## Task to carry out
Which lines in the listing below contain the word "coordinates"? Locate each one and copy it out in full.

## Extracted information
____
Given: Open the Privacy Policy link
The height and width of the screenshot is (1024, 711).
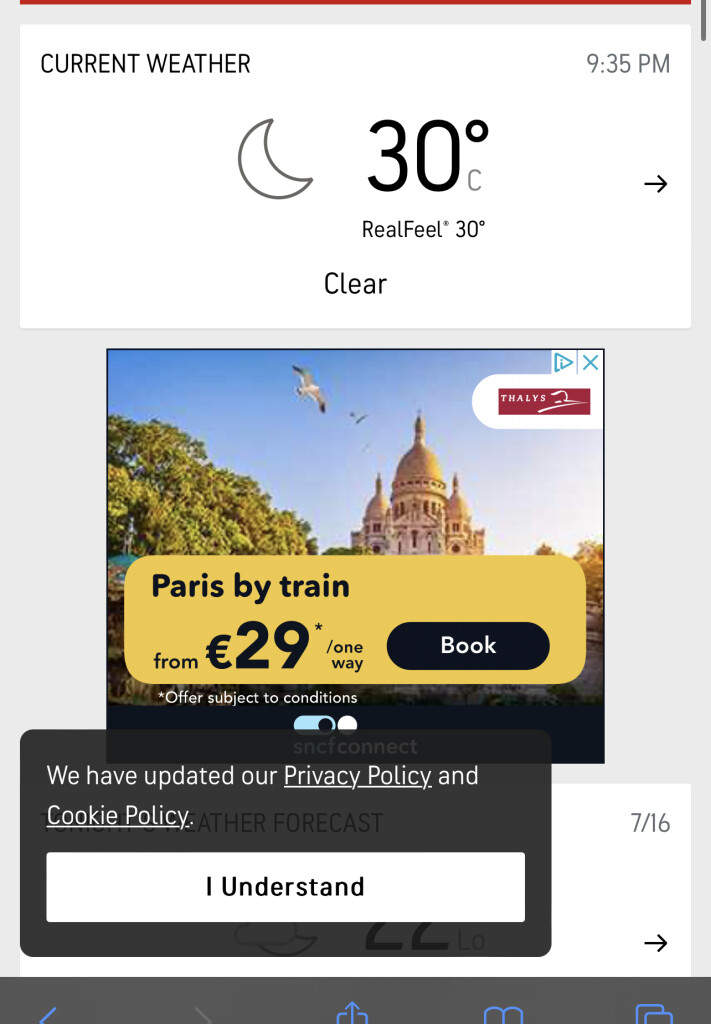Looking at the screenshot, I should (357, 776).
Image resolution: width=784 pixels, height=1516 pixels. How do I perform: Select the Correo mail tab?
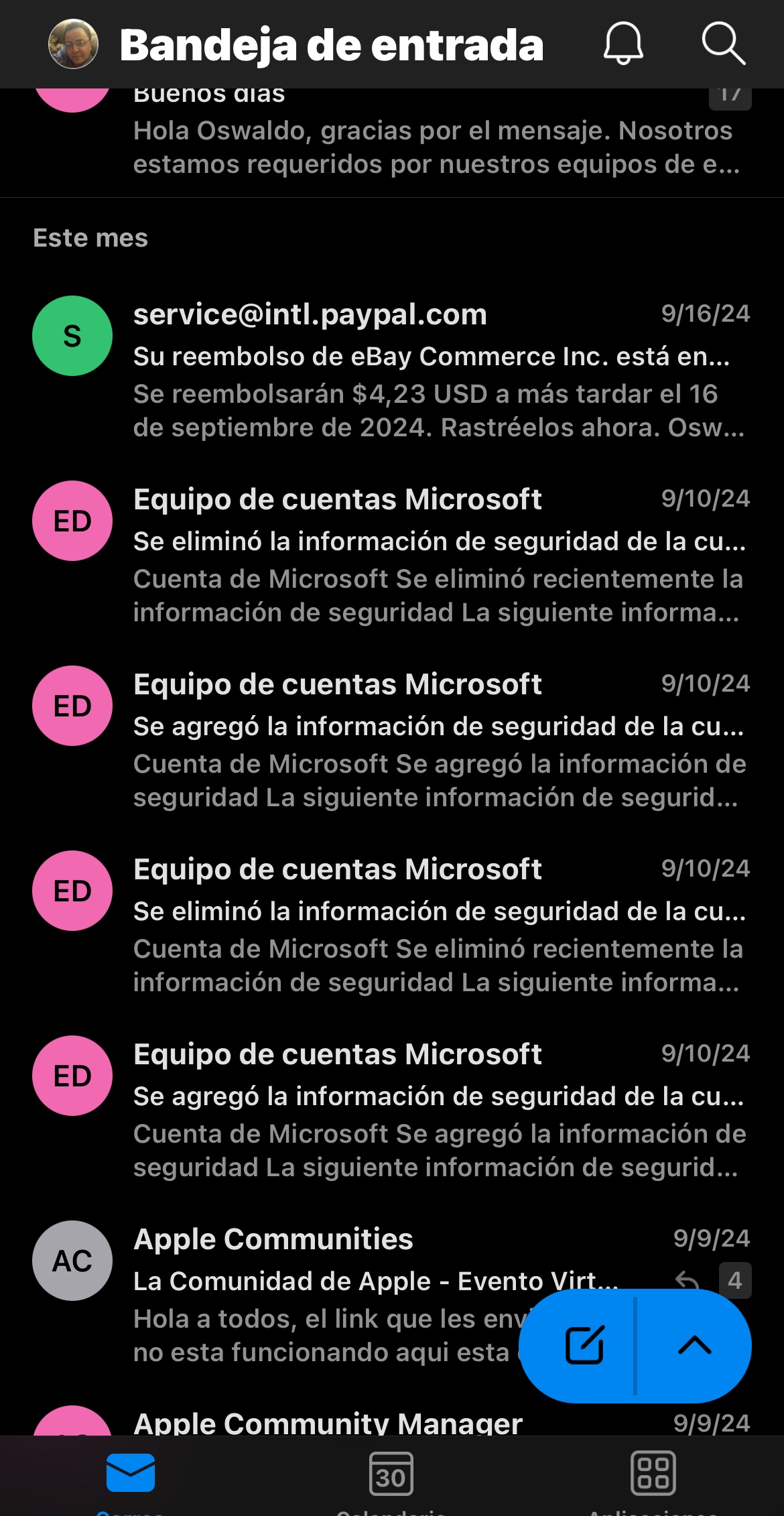(x=131, y=1477)
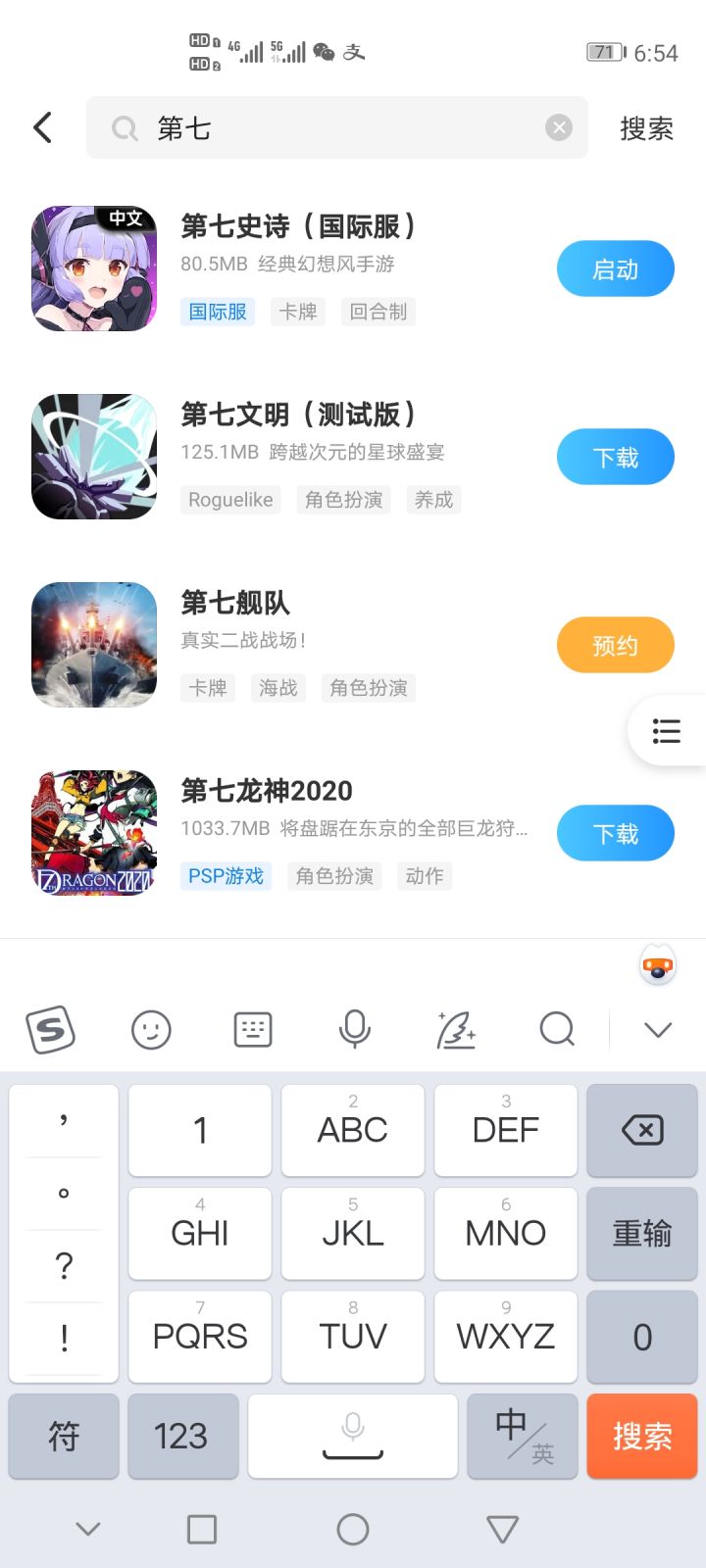Hit the backspace key
Image resolution: width=706 pixels, height=1568 pixels.
click(x=642, y=1131)
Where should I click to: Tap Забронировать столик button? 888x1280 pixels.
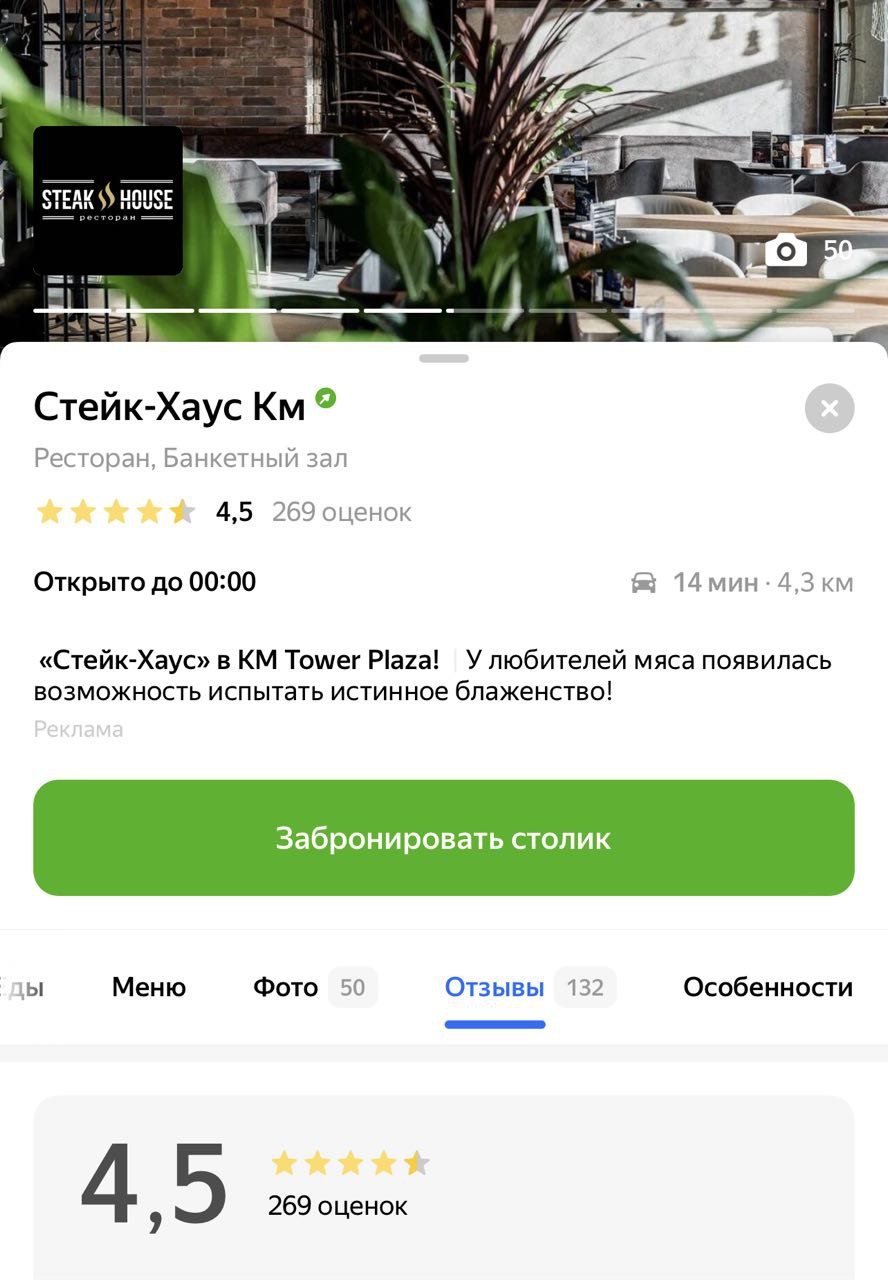click(x=444, y=838)
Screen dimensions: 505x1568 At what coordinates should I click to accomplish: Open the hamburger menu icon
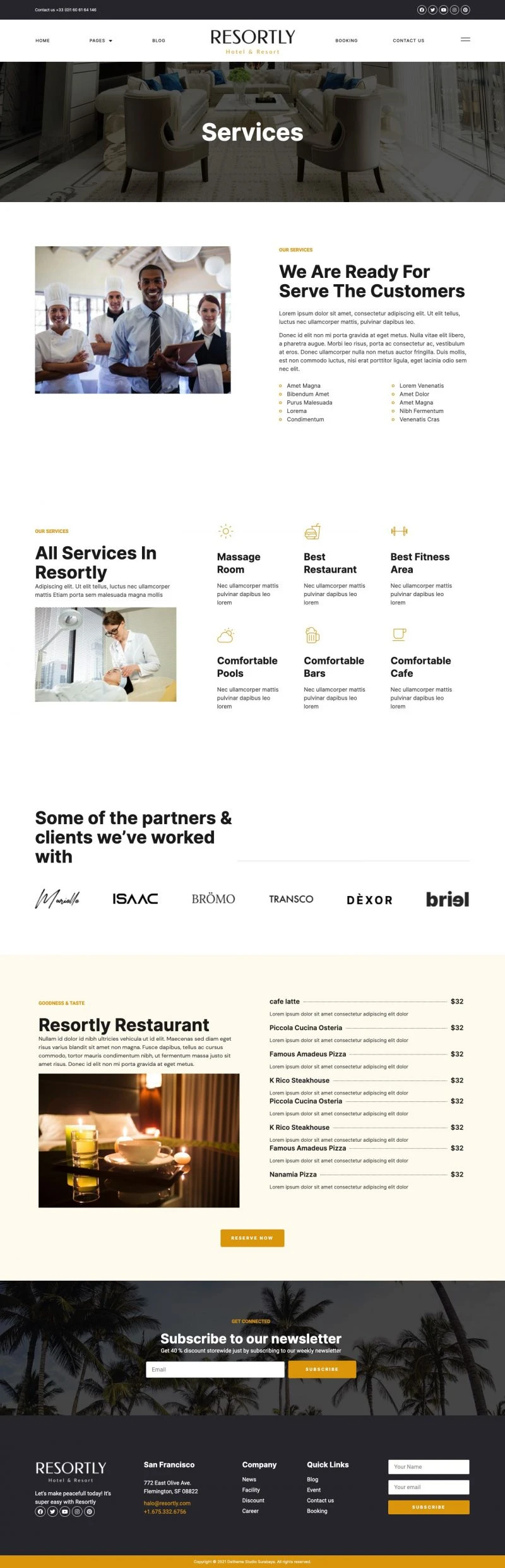point(465,40)
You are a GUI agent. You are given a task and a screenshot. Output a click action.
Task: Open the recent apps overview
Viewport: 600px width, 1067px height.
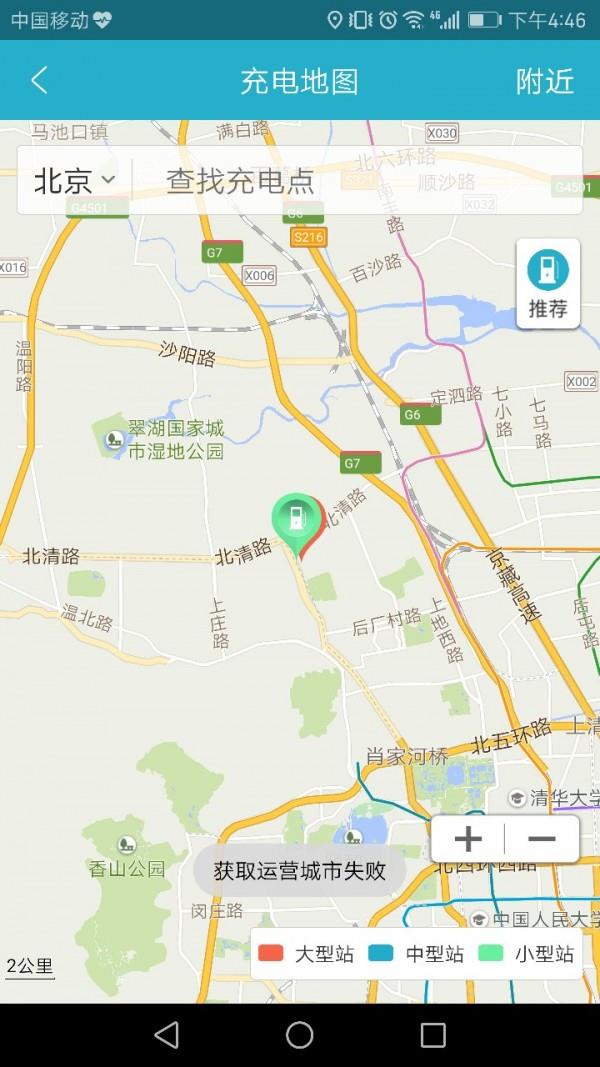[433, 1035]
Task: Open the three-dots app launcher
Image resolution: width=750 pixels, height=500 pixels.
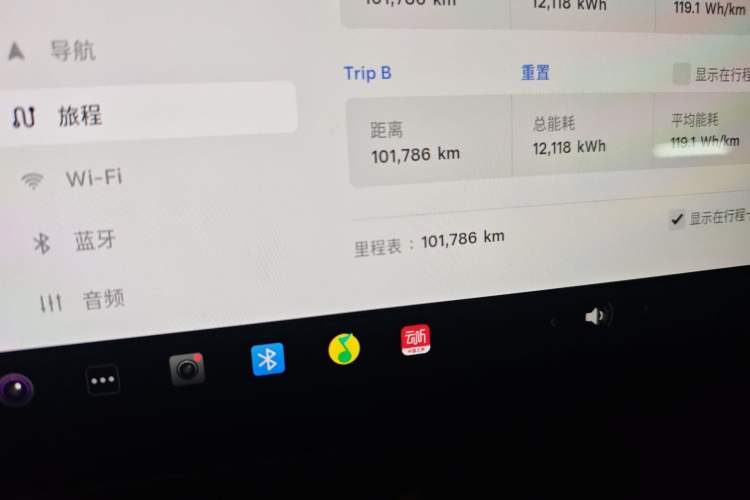Action: pos(103,380)
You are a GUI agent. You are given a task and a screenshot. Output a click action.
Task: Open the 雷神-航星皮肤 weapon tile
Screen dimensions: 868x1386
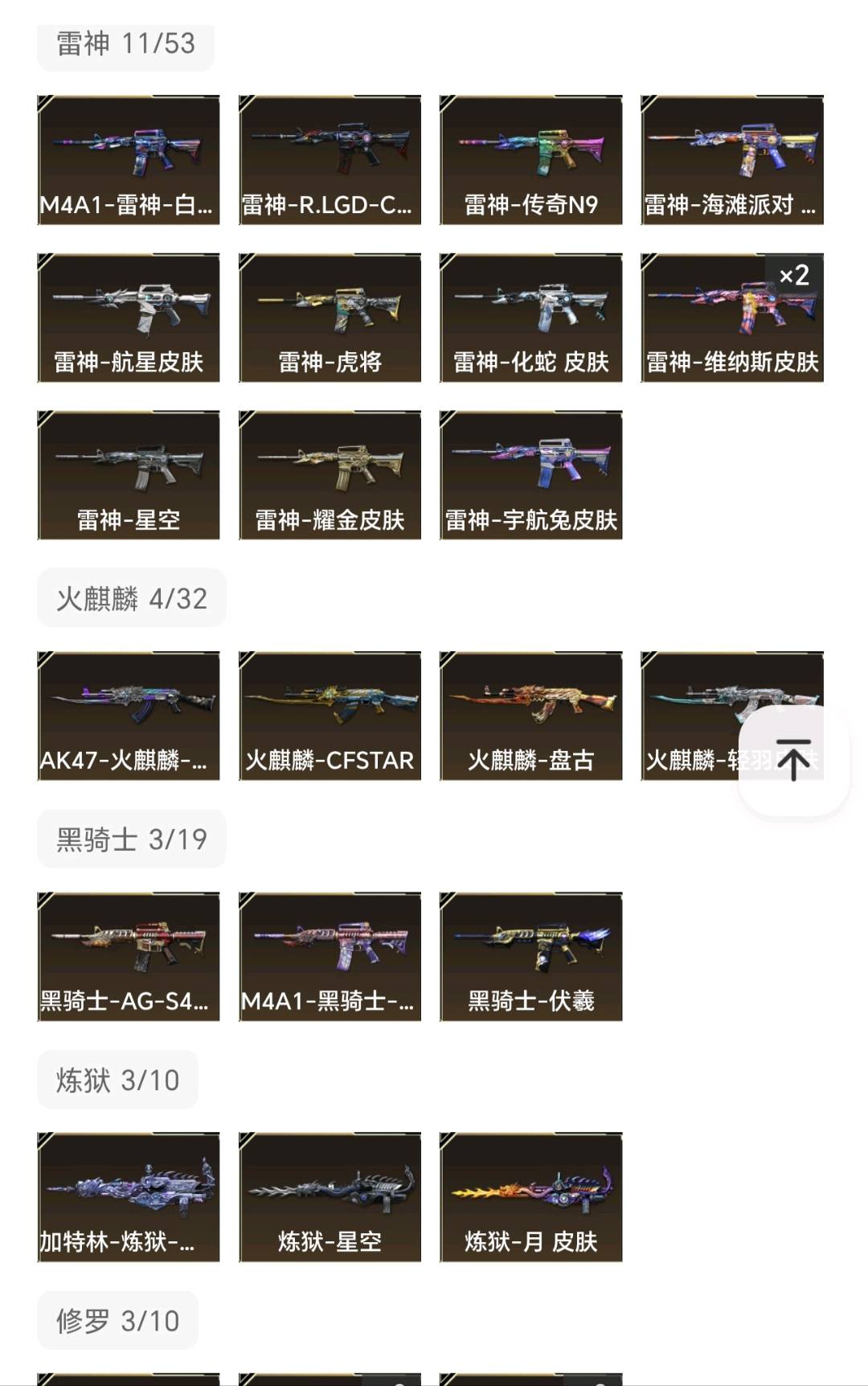(x=129, y=317)
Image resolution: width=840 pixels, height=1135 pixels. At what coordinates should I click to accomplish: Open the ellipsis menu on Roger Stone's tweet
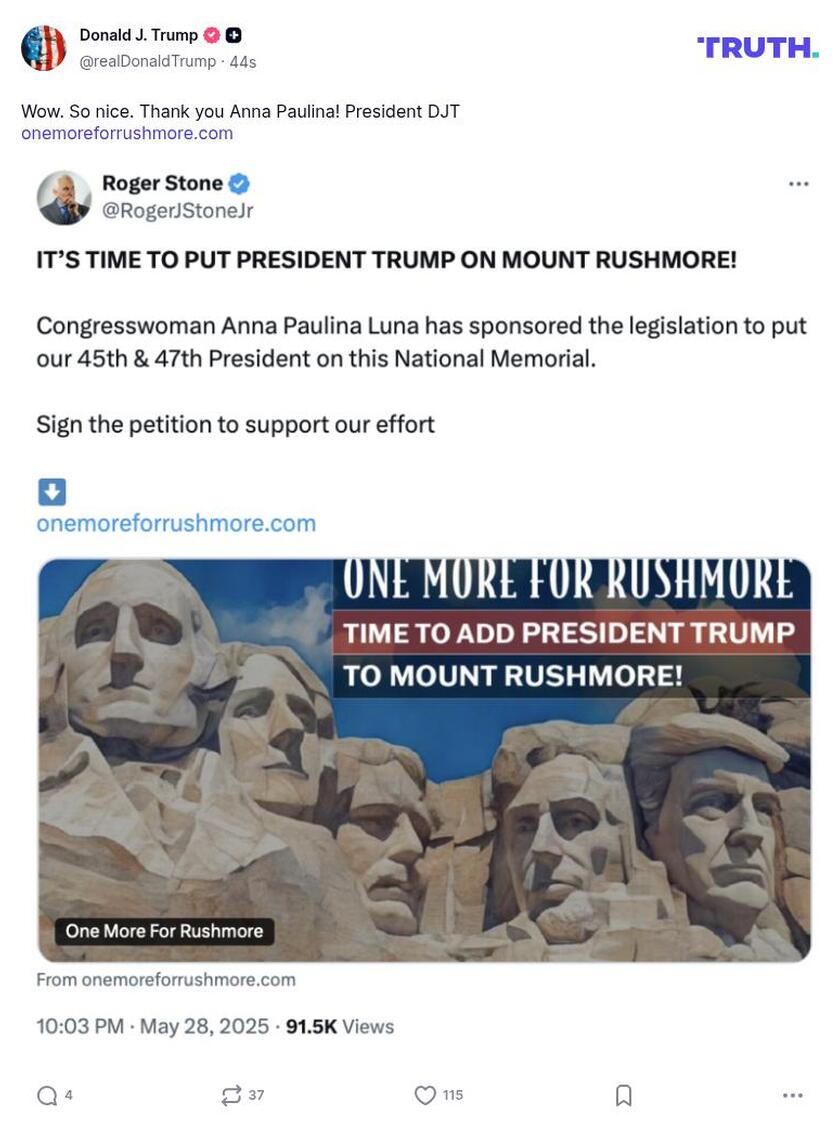point(798,182)
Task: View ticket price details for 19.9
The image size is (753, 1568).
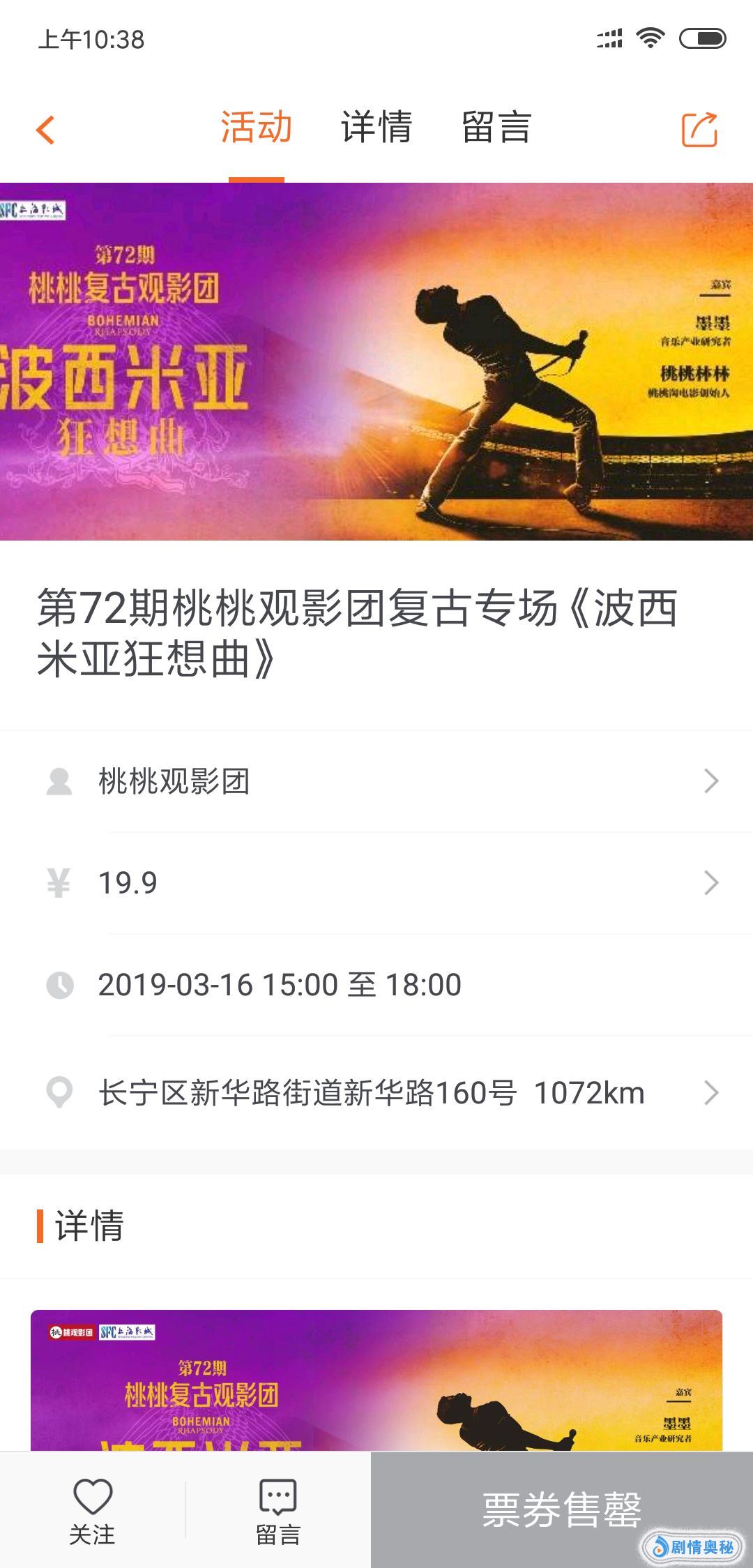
____
## The result
Screen dimensions: 505x1568 At what coordinates should I click to accomplish: Open the hamburger menu icon
Image resolution: width=840 pixels, height=1135 pixels. At what coordinates should I click to accomplish: Open the ellipsis menu on Roger Stone's tweet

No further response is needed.